Date Joined Jan 2010
Total Posts : 40
   Posted 2/12/2010 2:23 PM (GMT -6)   
Hey everyone.  I was diagnosed with rheumatoid arthritis this past year.  It is termed as seronegative RA as my RF factor and CCP are negative.  My inflammation tests are elevated though.  I have been tested for lyme in the past but it was always negative.  I do not believe I was tested through IgeneX though.    I have alot of the symptoms of lyme but some of those overlap with RA.  My question is, is do any of you have elevated sed rate or C-reactive protein?   Thanks :)

1bitten2xshy
Veteran Member


Date Joined Jun 2007
Total Posts : 849
   Posted 2/12/2010 4:28 PM (GMT -6)   
Alot of us have an elevated SED rate.

Igenex testing is always best, but remember, Lyme is a clinical diag.
 


Razzle
Veteran Member


Date Joined Aug 2007
Total Posts : 4399
   Posted 2/12/2010 5:48 PM (GMT -6)   
Yes, my ESR (Sed Rate) has been as high as 102 (normal is <20). I've also had an elevated ANA from Lyme.
-Razzle
Chronic Lyme Disease, Chronic Bartonella (clinical dx only), Gluten & Sulfite Sensitivity, Many Food/Inhalant/Medication/Chemical Allergies & Intolerances, Asthma, Gut issues (dysmotility, non-specific inflammation), UCTD ("Secondary Lupus-Like Syndrome"), Osteoporosis, chronic Lymphopenia, etc.; G-Tube; Currently weaning off TPN.
Meds:  Pulmicort, IV Doxycycline, Heparin (to flush PICC line), Claritin, Singulair, Domperidone, Colloidal Silver (topically & nasally), probiotics, Liver support herbs, Ailanthus, digestive enzymes, homeopathy.


star73
Regular Member


Date Joined Jan 2010
Total Posts : 40
   Posted 2/12/2010 9:29 PM (GMT -6)   
THanks for replying....Yes I know it is a clinical diagnosis. I'm not trying to get diagnosed on this forum I just wanted to know about you guys and if your inflammation markers were elevated. The two docs I have asked about lyme testing tell me that my test was negative and I do not need the IgeneX testing but things I have read about lyme says otherwise. I am also a nurse and I'm always curious about what others labs show on these things. I'm gonna ask my new NP about further lyme testing just to be sure...hey it wouldn't hurt.

Cheezhead
Veteran Member


Date Joined May 2007
Total Posts : 517
   Posted 2/12/2010 10:58 PM (GMT -6)   
Hi star73,
Welcome to the Lyme board!! It's great that you are aware that Lyme is a clinical DX. Unfortunately if is often difficult for those infected with Lyme and other vector borne diseases to be DX without a positive Western blot. Even though IgeneX tests for more markers than Quest, and Labcorp, many infected with Lyme do not show enough positive bands to qualify CDC positive. Sadly the testing is flawed, and out dated.
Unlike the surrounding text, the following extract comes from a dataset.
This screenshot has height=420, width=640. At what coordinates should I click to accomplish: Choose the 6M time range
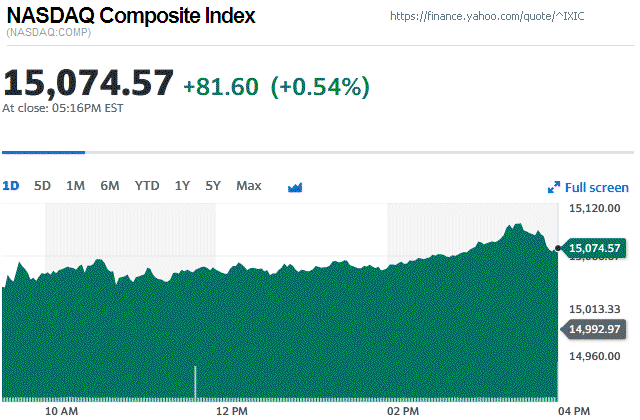tap(110, 186)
Do you have other Lyme symptoms besides your RA? Have you tried any ABX for a period of time and had a Herxheimer reaction?

Best wishes

CajunGrl
Veteran Member


Date Joined Mar 2009
Total Posts : 4717
   Posted 2/13/2010 1:50 AM (GMT -6)   
Hi Star,

Welcome to the forum!

Yes, many of us have elevated SED rates. Mine also was elevated and has been for a few years now. A SED rates means that there is inflammation in your body somewhere. My ANA was also abnormal a few years ago but is now negative. My RF is negative as well but there are some here that have elevated RF.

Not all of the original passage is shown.